───── Working data

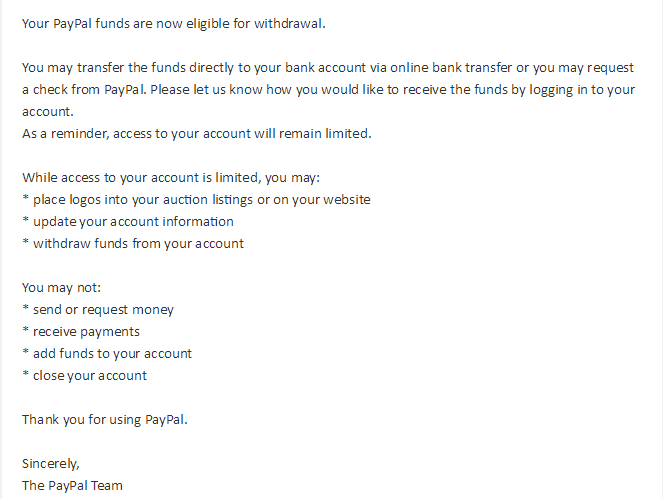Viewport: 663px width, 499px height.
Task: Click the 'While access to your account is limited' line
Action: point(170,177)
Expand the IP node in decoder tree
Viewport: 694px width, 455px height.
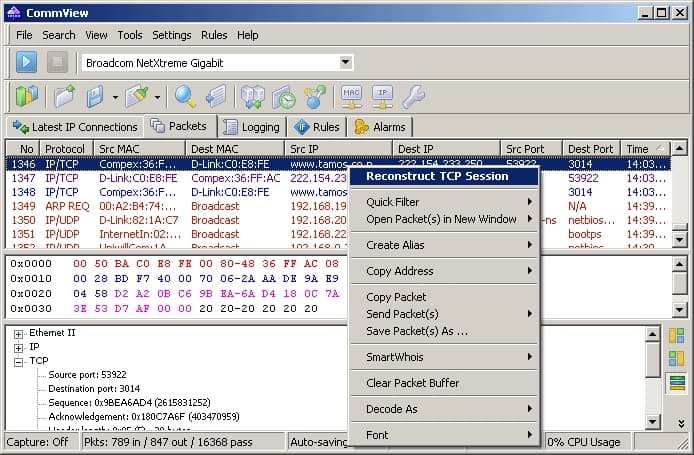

──────────
───── Working data

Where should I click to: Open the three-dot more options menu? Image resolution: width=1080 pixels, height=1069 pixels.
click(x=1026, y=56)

──────────
───── Working data

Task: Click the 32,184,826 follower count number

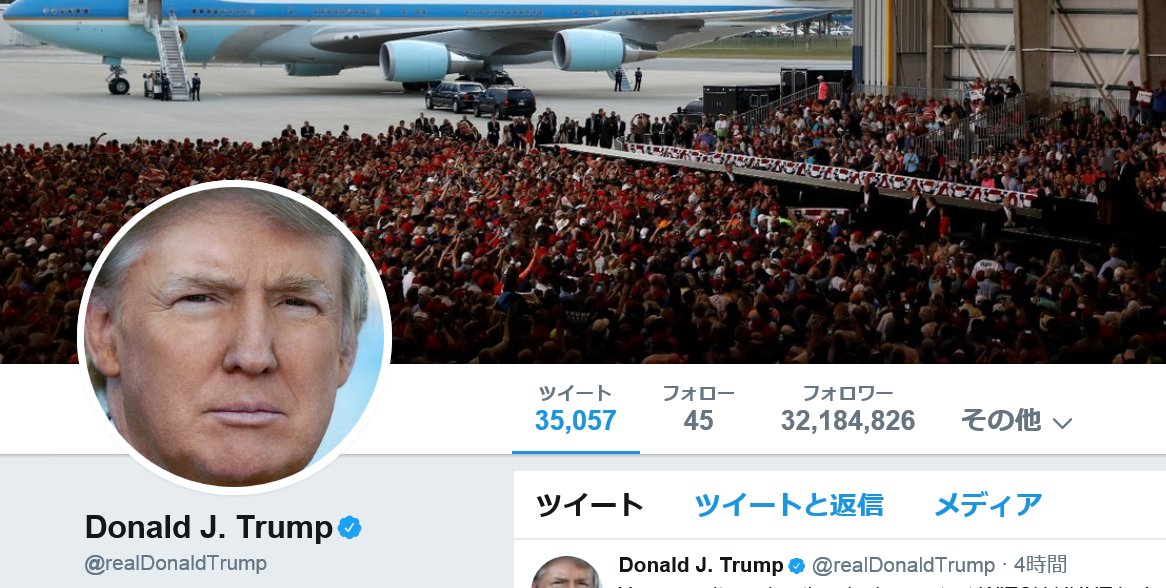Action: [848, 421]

──────────

**Goal of the exercise:** Everything starting at the line containing "Expand the IP node in decoder tree" and ending at the line containing "Viewport: 694px width, 455px height." in the records above should be repeated exactly, and only that.

**Expected output:**
Expand the IP node in decoder tree
Viewport: 694px width, 455px height.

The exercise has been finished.